WRITTEN REQUEST A:
In the records below, repeat word for word the lines from the one containing "Where should I click to: Open" up to and including the final line of the records.

EXCERPTED TEXT:
::::

If your resource only deals with static files, you could do without shared storage. If modifications to the files are
only applied infrequently, you could just manually copy the files over, or use a solution such as rsync to synchronize
the files to the other nodes in the cluster. If, however, the data is dynamic and changes are frequent, you’ll need
shared storage.
Typically, a resource uses three different kinds of files. First, there are the binaries that make up the program or
service that is offered by the resource. It is best to install these binaries locally on each host. That ensures that every
single host in its update procedures will update the required binaries, and it will make sure that the host can still run
the application if very bad things are happening to the cluster and you’re forced to run everything stand-alone.
The second part of data that is typically used are configuration files. Even if many applications store configuration
files by default in the local /etc directory, most applications do have an option to store the configuration files
somewhere else. It often is a good idea to put these configuration files on the shared storage. This ensures that your
cluster application always has access to the same configuration. In theory, manual synchronization of configuration
files between hosts would work as well, but in real life, something always goes wrong, and you risk ending up with
two different versions of the same application. So, make sure to put the configuration files on the shared storage and
configure your application to access the files from the shared storage and not locally.


Chapter 2 ■ Configuring Storage

The third and most important type of files that applications typically work with is the data files. These normally
are a valuable asset for the company, and also, they have to be available from all nodes at all times. That is why the
nodes in the cluster are configured to access an SAN disk and the data files are stored on the SAN disk. This ensures
that all hosts at all times can access the files from the SAN. The SAN itself is set up in a redundant way, to ensure that
the files are highly protected and no interruption of services could occur because of bad configuration. See Figure 2-1
for an overview of this setup.

Figure 2-1.  Cluster application file access overview

When choosing the right solution for shared storage, you must select between network attached storage (NAS) and
storage area networks (SAN). Let’s discuss some differences and advantages between these two.

Network attached storage (NAS) is basically a network share that could be offered by any server on the network. In
Linux clusters, NAS is typically provided by means of Network File System (NFS) shares, but a Common Internet File
System (CIFS) is also a valid option to provide NAS functionality. The advantage of an NAS is that it is simple to set up.

::::

DATA SUPPLIED:
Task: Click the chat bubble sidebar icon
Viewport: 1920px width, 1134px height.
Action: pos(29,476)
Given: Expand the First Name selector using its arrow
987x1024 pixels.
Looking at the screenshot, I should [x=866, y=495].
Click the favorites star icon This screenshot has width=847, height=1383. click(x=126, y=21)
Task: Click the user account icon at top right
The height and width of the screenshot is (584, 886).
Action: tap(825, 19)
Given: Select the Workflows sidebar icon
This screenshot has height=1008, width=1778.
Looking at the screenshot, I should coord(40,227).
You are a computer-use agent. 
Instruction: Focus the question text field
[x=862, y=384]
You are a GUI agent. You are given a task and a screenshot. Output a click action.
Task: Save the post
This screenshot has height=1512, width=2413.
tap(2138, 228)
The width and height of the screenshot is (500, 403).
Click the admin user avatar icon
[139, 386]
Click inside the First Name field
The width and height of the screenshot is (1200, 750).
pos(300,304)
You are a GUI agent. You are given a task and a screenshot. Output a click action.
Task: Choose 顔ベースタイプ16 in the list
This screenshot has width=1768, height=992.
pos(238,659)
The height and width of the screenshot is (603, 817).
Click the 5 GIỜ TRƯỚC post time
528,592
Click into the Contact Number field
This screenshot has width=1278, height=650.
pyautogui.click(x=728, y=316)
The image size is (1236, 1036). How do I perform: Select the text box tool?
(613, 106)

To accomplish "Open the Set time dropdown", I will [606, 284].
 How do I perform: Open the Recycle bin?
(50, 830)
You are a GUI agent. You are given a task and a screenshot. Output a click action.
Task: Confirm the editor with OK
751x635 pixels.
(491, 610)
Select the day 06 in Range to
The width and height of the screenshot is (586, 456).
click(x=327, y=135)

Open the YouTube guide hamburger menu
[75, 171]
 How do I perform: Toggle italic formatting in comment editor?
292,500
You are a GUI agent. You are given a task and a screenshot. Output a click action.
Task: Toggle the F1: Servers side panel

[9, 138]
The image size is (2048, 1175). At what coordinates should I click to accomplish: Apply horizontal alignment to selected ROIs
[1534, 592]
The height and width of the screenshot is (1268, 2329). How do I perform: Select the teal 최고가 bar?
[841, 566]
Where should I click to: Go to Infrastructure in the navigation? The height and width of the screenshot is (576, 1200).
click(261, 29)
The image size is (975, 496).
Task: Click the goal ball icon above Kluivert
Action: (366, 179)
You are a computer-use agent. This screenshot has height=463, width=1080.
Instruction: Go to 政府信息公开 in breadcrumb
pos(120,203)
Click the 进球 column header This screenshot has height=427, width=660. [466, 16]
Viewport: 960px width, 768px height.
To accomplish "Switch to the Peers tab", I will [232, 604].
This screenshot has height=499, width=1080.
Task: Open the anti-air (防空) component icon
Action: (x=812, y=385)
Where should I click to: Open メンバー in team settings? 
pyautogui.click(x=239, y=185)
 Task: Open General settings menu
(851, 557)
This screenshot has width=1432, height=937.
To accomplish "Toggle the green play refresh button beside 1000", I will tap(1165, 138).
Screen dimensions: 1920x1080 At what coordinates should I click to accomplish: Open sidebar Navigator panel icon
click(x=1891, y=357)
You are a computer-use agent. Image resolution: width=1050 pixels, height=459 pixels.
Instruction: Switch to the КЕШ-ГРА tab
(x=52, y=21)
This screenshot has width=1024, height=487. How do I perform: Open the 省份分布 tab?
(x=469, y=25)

::::

WRITTEN REQUEST B:
Duplicate the passage of the shared storage text above from "The third and" up to and including "between these two.".

EXERCISE RESPONSE A:
Where should I click to: Open メンバー in team settings? 
pyautogui.click(x=239, y=185)
 Task: Open General settings menu
(851, 557)
This screenshot has width=1432, height=937.
To accomplish "Toggle the green play refresh button beside 1000", I will tap(1165, 138).
Screen dimensions: 1920x1080 At what coordinates should I click to accomplish: Open sidebar Navigator panel icon
click(x=1891, y=357)
You are a computer-use agent. Image resolution: width=1050 pixels, height=459 pixels.
Instruction: Switch to the КЕШ-ГРА tab
(x=52, y=21)
This screenshot has width=1024, height=487. How do I perform: Open the 省份分布 tab?
(x=469, y=25)

EXERCISE RESPONSE B:
The third and most important type of files that applications typically work with is the data files. These normally
are a valuable asset for the company, and also, they have to be available from all nodes at all times. That is why the
nodes in the cluster are configured to access an SAN disk and the data files are stored on the SAN disk. This ensures
that all hosts at all times can access the files from the SAN. The SAN itself is set up in a redundant way, to ensure that
the files are highly protected and no interruption of services could occur because of bad configuration. See Figure 2-1
for an overview of this setup.

Figure 2-1.  Cluster application file access overview

When choosing the right solution for shared storage, you must select between network attached storage (NAS) and
storage area networks (SAN). Let’s discuss some differences and advantages between these two.